Sur ces bancs, Dominique Mangin maintient qu'il n'a jamais vu d'écoutes. Le général Esquivié répond qu'il « n'était pas habilité » à en demander. Pierre-Yves Gilleron, toujours tenu par le secret défense, « ne peut répondre ni oui ni non », mais admet avoir « fait des synthèses ». Seuls les policiers des renseignements généraux, Michel Tissier et Jean Orluc, reconnaissent « qu'il a pu leur arriver » de demander des écoutes, mais Michel Tissier refuse ensuite jusqu'au grotesque d'avouer qu'il avait un numéro (le 24) dans la cellule pour signer ses notes. Christian Prouteau non plus n'a pas toujours dit la vérité. Me Alex Ursulet, avocat de l'une des parties civiles, lui a franchement demandé s'il avait menti au juge d'instruction. Par omission peut-être, convient le gendarme. « Hum, intervient le président, et quand vous dites : "Je n'ai jamais écouté Edwy Plenel -- journaliste au Monde" ? » « C'est vrai que c'était pas moi, c'était le GIC », répond piteusement le préfet, le groupe interministériel de contrôle, qui gérait matériellement les écoutes. « Et quand le juge d'instruction vous demande si la cellule s'était intéressée à Anne Pingeot, la mère de Mazarine, reprend Me Ursulet, et que vous répondez : "Qui est Anne Pingeot ?" » « Je connaissais son existence, mais je ne la connaissais pas », marmonne le gendarme. « Vous savez, ça fait rire, reprend le président, mais ce n'est pas bon. »

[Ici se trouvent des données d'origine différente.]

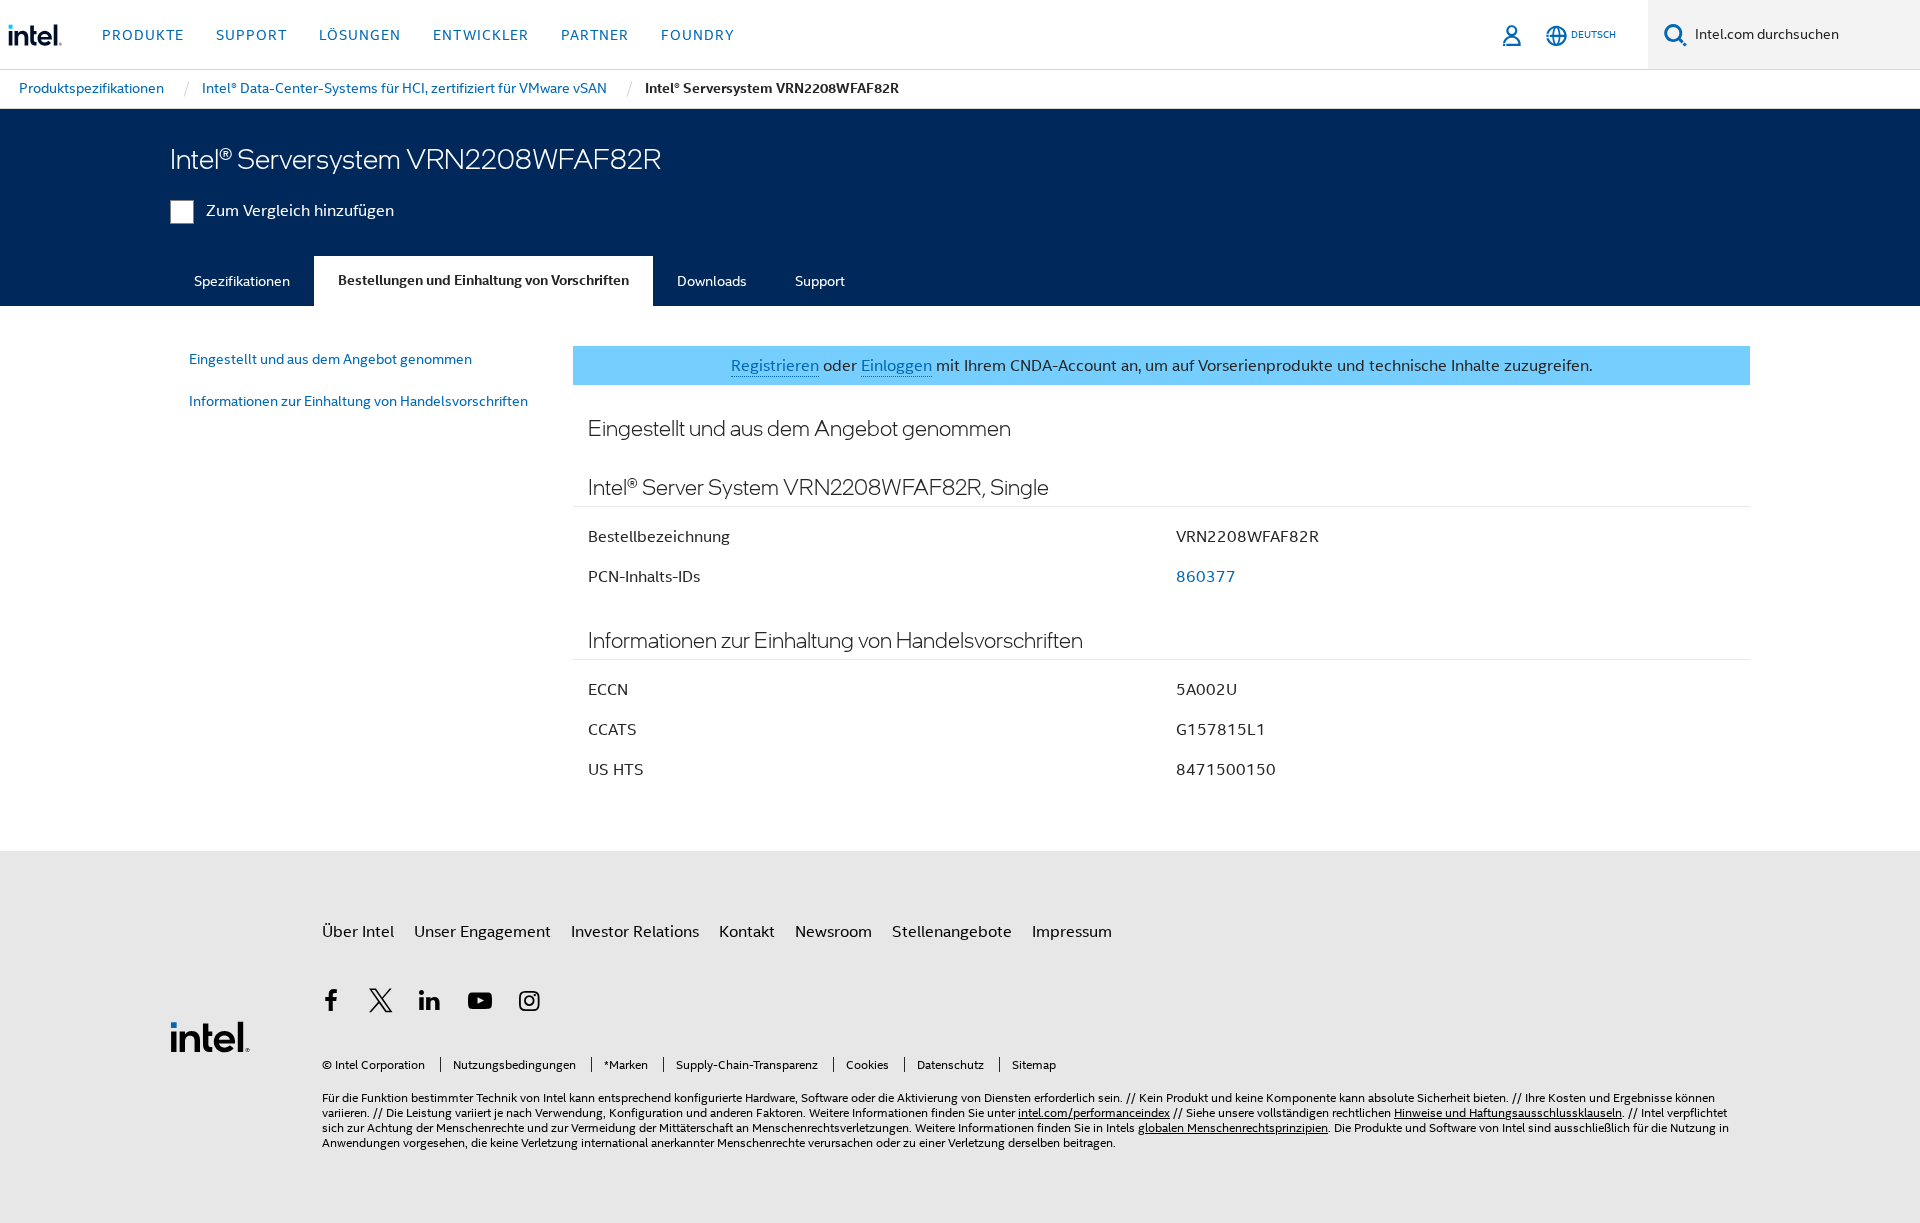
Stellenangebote (952, 932)
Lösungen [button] (360, 35)
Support (820, 281)
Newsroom (833, 932)
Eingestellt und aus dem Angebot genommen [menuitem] (330, 359)
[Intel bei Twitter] (381, 1004)
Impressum (1072, 932)
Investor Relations (635, 932)
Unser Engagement (482, 932)
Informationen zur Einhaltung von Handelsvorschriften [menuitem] (358, 401)
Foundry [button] (698, 35)
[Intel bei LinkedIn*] (430, 1004)
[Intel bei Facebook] (331, 1004)
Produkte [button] (143, 35)
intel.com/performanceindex (1094, 1112)
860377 (1206, 577)
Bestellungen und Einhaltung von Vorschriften (483, 280)
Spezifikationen (242, 281)
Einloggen (896, 366)
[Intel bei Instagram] (529, 1004)
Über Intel (358, 932)
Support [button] (251, 35)
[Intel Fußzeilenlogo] (210, 1036)
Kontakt (747, 932)
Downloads (712, 281)
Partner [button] (595, 35)
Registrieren (775, 366)
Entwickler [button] (481, 35)
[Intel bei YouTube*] (480, 1004)
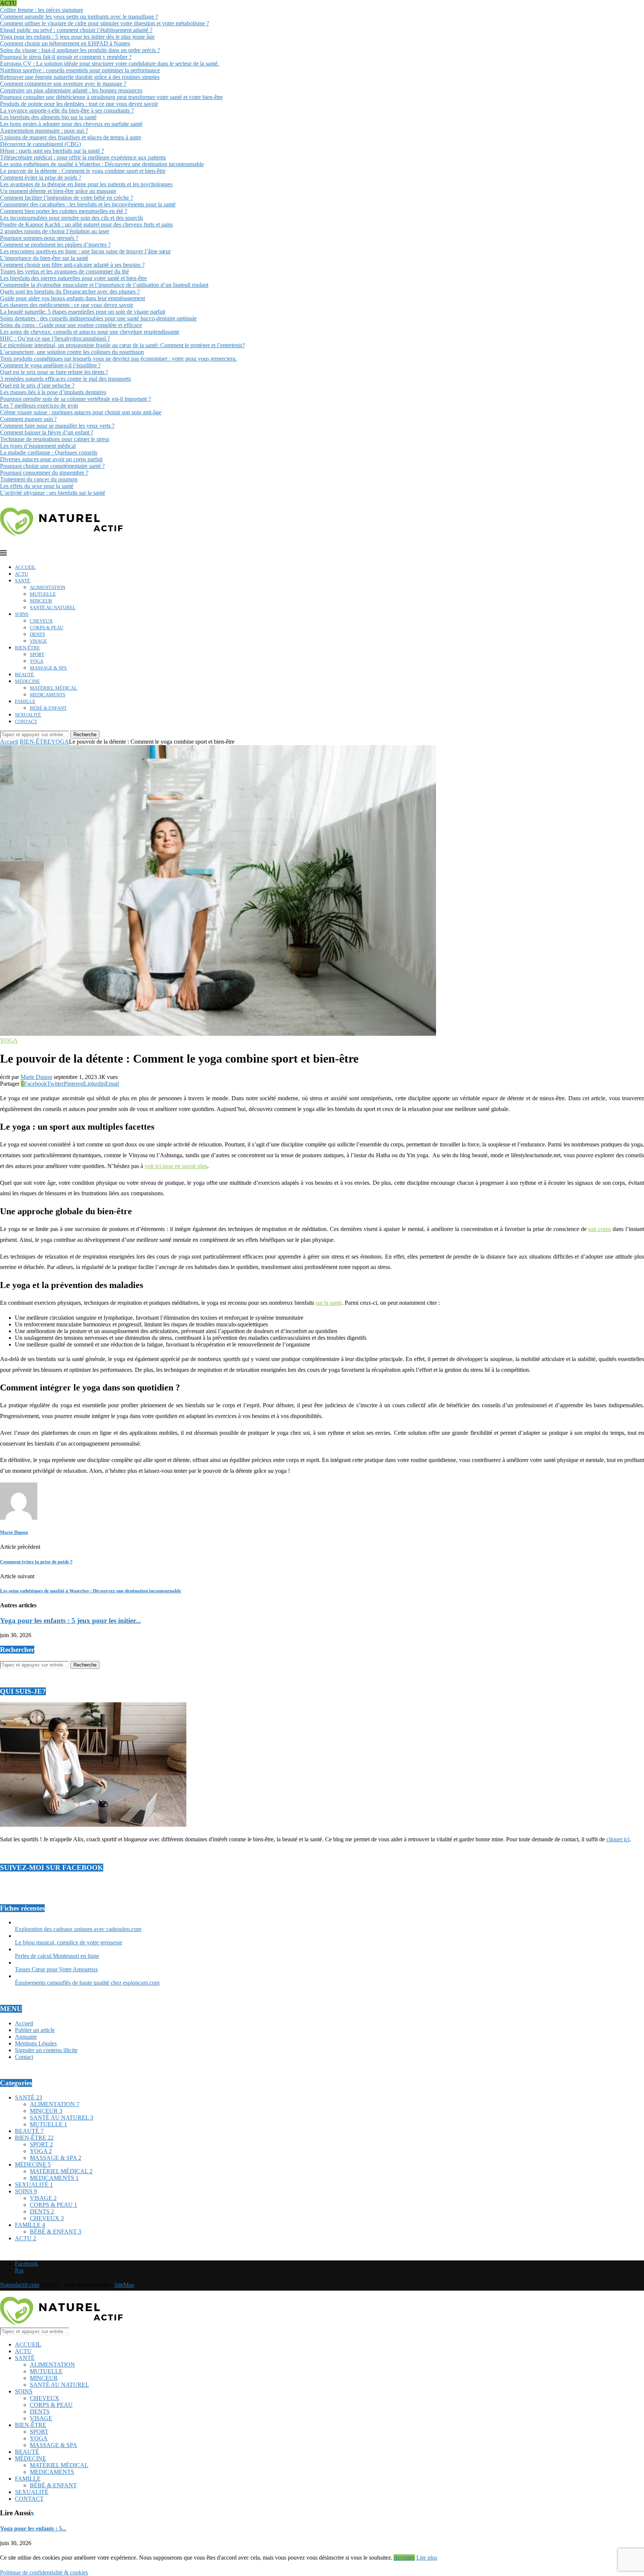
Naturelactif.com (19, 2285)
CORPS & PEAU (46, 627)
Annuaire (26, 2037)
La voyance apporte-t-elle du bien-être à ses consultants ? (67, 110)
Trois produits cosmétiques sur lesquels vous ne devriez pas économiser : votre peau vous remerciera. (118, 358)
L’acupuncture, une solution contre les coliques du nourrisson (72, 352)
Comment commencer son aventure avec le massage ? (63, 83)
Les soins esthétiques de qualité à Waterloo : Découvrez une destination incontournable (102, 164)
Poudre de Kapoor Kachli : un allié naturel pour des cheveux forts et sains (86, 224)
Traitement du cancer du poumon (39, 479)
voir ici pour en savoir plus (176, 1166)
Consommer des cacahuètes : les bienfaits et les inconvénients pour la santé (88, 204)
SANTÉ (22, 580)
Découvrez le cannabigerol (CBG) (40, 144)
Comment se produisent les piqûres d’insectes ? (55, 244)
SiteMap (124, 2285)
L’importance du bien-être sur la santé (44, 258)
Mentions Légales (36, 2043)
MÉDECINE (27, 681)
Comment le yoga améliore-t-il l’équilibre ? (50, 365)
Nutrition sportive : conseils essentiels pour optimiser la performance (80, 70)
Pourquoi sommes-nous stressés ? (39, 238)
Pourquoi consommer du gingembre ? (44, 472)
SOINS (21, 614)
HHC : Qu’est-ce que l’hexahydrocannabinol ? (55, 338)
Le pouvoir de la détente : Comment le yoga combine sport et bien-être (82, 171)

Le reste non plus. Avant la loi Rocard de 1991, la "doctrine Mauroy" voulait que l'Etat s'interdise d'écouter les politiques, les magistrats, les avocats, les journalistes et les syndicalistes. C'est pourtant François Mitterrand lui-même qui avait « ordonné » à Christian Prouteau de voir avec Charles Hernu, le ministre de la défense, comment écouter Edwy Plenel. « C'était une doctrine à partir du moment où on n'enfreignait pas la loi, a expliqué Christian Prouteau, et qu'on ne publiait pas de documents qui mettaient en cause les intérêts de la nation ». Et le gendarme d'ajouter : « Moi je n'aurais pas pu obtenir l'écoute de M. Plenel. » Preuve que l'Elysée avait bien conscience de franchir une ligne jaune et qu'il importait de ne pas éveiller l'attention.
« Il est clair que quelqu'un a été pris dans un vrai délire, avait indiqué Jean-Louis Bianco à France-Info, un dérapage qui devra être sanctionné par la justice. » L'ancien secrétaire général de l'Elysée visait d'abord Gilles Ménage, l'adjoint du directeur de cabinet de François Mitterrand, qui en a été « extrêmement choqué ». « Surtout qu'il a ajouté : "Tout cela s'est fait à l'insu du président de la République, tempête le préfet Ménage. Ce n'est pas sérieux, c'est même insultant. A l'insu du président ! Pendant onze ans ! Jean-Louis Bianco était au courant : pour l'écoute Plenel, Christian Prouteau a été le voir. » « Et voir Jean-Claude Colliard -- directeur de cabinet du chef de l'Etat -- », ajoute le président. « Le courage n'est pas la vertu la mieux partagée », conclut sentencieusement Christian Prouteau.